Ramón Zafrani (1973, Panama City, Panama) Architect by the University of Illinois at Chicago. He is co-founder of Fémur. As a curator he was part of the team of Ciudad Multiple City; curated the Panama show for the V Bienal de Arte del Caribe and the museography for the 7 Bienal de Arte de Panama. His writings and photographic essays have been published in the book Ciudad Múltiple City: Urban Art and Global Cities: an Experiment in Context and in the Magazine Review 74 (Amercias Society, NY).
Luisa Fuentes Guaza (1979, Lorca, Spain), author of “USTEDES. NOSOTROS. Jóvenes Artistas Iberoamericanos” and “Lenguajes contemporáneos desde Centro América”. Collaborator of Independent Curator International ICI (Nueva York). Co-curator of the Panamanian selection for the Bienal Centroamericana 2014. Responsable for “Lenguajes contemporáneos desde Centro América” in La Trasera (Facultad de Bellas Artes Universidad Complutense Madrid) 2014.
The generation of confinement. Salvadorian Art.
Curatorship: In Situ
Artists: Colectivo ARCA, Mayra Barraza, Luis Cornejo, Virginia Cortez, Rodrigo Dada, Mauricio Esquivel, Melissa Guevara, Walterio Iraheta, Jaime Izaguirre, Sandra Leiva, Javier Ramírez y Abi Reyes.
The curatorial proposal La generación del encierro. Arte salvadoreño (The generation of confinement. Salvadorian art) is an approach to a production done by young Salvadorian artists. The project is based on a revision of Salvadorian artistic production since 1821 to the present, facing historical and contextual situations from different times. The proposed hypothesis is that there is a young generation of artists in El Salvador that was raised in confinement.
As a response to the increasing social violence experienced in El Salvador since the 70s, which derived in a civil war in the 80s, that later gave way to the appearance of the maras (gangs) in the 90s, private residential areas and secured recreational areas, such as Metrocentro in San Salvador (the biggest mall in Central America) surfaced. Also, there has been an increase in private security companies (today, there is more private security personnel than there is in the army and police combined) and security measures in houses have been developed that make them look more like cages than actual living spaces.
--*--
## [GOAL]
According to the text on Salvadorian art, which place is called the biggest mall in Central America?

(Word and item position data)
--*--
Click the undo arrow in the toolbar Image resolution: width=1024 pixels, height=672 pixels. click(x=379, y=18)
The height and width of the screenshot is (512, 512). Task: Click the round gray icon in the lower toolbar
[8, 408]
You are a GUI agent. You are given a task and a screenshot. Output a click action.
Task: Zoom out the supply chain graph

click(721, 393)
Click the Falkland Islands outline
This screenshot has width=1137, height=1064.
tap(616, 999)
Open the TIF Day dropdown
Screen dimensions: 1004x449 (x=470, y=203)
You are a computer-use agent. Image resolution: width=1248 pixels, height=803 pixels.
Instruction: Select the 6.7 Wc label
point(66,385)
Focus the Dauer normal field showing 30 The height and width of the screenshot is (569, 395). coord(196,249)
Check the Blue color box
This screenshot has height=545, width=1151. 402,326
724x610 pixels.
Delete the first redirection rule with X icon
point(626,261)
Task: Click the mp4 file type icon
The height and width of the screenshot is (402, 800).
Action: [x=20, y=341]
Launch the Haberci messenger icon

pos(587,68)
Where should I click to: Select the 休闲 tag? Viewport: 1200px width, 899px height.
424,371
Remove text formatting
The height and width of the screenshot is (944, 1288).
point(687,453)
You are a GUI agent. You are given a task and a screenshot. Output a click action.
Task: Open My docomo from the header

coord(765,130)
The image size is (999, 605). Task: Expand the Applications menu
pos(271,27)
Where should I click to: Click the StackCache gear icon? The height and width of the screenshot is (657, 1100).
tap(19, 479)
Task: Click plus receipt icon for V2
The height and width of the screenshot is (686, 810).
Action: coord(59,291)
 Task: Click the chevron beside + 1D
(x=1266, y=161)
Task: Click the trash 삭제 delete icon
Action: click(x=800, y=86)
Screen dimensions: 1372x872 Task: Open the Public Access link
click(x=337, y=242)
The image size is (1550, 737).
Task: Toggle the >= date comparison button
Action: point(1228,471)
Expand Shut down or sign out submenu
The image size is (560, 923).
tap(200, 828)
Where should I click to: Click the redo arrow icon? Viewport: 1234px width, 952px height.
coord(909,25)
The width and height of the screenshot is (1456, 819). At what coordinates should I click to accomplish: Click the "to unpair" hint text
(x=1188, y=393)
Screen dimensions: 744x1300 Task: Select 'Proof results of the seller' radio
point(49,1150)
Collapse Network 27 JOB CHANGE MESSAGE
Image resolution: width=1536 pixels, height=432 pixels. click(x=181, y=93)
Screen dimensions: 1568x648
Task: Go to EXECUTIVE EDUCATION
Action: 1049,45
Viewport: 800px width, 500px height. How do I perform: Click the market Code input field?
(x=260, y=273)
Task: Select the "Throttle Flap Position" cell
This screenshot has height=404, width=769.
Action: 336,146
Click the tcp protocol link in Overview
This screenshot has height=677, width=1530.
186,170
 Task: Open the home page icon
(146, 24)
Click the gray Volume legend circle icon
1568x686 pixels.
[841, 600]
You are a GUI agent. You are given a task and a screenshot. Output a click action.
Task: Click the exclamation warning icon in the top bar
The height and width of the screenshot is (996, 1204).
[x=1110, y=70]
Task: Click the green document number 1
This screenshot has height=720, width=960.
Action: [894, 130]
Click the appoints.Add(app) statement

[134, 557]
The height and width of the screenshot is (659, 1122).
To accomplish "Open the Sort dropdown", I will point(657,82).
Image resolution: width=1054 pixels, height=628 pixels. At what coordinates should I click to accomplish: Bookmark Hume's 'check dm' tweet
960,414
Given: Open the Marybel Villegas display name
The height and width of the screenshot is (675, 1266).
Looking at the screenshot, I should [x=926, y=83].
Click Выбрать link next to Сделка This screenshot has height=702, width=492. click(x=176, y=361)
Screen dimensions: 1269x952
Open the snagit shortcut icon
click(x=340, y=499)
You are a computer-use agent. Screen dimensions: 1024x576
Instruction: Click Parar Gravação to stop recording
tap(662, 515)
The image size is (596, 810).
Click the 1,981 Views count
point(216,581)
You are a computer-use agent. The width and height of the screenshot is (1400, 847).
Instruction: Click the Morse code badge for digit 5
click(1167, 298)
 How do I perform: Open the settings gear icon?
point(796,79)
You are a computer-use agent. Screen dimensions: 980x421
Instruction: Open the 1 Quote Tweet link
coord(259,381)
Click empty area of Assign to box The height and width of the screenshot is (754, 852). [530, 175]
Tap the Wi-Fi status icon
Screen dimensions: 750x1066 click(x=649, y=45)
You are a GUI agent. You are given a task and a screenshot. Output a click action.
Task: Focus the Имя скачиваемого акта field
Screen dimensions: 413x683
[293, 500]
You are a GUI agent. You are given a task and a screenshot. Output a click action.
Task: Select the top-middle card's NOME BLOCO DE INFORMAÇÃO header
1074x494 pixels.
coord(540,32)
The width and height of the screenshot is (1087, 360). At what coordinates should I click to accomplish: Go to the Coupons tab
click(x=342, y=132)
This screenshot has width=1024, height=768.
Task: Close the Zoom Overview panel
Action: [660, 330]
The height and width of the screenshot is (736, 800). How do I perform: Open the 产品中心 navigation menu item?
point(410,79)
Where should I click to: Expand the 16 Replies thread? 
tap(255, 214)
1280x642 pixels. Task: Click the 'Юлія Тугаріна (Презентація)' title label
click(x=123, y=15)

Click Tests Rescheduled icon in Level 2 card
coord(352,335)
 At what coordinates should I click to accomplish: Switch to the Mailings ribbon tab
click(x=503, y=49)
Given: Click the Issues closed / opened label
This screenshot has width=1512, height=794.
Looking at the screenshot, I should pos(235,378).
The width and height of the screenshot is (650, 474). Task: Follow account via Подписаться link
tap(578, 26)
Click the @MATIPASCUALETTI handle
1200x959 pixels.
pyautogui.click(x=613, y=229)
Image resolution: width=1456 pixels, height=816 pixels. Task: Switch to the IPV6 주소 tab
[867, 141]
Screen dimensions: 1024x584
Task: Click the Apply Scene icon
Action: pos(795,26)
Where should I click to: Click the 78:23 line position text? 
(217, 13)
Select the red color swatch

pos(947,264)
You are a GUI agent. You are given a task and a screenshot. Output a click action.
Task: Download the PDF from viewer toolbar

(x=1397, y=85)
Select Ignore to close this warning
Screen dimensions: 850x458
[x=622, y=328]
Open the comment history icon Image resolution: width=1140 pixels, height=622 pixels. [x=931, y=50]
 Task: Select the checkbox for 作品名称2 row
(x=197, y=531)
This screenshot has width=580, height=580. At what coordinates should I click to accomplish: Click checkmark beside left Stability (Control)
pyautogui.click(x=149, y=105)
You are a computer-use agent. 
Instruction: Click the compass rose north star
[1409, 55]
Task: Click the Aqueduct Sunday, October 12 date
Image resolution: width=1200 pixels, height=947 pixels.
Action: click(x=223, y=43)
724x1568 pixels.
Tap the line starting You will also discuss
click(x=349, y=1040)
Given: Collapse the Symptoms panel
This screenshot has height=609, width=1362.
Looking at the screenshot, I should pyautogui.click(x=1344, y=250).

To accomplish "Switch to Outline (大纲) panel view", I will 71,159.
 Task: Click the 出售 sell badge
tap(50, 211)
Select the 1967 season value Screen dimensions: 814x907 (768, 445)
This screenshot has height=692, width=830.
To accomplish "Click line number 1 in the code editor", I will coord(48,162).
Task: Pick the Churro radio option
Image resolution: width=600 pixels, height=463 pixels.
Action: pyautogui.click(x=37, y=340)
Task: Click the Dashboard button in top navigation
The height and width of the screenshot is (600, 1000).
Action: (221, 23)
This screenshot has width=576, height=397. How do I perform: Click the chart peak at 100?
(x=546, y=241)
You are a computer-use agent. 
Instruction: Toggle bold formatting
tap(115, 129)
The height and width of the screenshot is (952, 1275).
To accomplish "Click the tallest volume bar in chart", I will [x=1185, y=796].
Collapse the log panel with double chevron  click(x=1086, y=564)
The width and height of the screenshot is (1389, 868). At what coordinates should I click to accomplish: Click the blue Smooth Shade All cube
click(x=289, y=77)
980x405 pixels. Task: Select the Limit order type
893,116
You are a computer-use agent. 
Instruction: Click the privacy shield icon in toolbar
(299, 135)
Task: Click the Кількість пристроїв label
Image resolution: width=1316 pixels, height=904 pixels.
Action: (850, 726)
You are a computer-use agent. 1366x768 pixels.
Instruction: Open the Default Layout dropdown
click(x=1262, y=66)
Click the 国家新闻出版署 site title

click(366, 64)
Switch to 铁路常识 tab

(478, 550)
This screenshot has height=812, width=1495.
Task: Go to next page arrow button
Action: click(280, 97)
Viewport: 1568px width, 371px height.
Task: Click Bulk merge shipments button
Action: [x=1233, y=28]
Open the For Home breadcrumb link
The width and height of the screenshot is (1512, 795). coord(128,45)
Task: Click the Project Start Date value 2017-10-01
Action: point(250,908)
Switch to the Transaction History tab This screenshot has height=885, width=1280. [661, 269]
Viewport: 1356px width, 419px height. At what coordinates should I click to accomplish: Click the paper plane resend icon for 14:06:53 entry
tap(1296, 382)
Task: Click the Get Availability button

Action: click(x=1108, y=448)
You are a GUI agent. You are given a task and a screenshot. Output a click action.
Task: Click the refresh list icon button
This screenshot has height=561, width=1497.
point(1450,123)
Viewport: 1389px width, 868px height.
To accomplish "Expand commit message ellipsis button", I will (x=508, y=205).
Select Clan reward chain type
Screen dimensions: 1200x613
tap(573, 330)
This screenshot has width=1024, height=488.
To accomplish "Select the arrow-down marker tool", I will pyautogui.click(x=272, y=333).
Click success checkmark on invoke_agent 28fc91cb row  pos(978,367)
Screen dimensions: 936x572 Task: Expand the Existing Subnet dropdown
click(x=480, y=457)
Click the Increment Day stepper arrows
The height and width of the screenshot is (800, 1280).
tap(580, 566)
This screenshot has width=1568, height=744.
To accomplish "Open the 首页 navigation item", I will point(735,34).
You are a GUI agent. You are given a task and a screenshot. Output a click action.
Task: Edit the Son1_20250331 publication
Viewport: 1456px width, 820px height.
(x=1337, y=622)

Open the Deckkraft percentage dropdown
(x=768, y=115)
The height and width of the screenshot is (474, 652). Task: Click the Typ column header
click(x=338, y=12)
--*--
## [ANSWER FOR THE TASK]
Metrocentro in San Salvador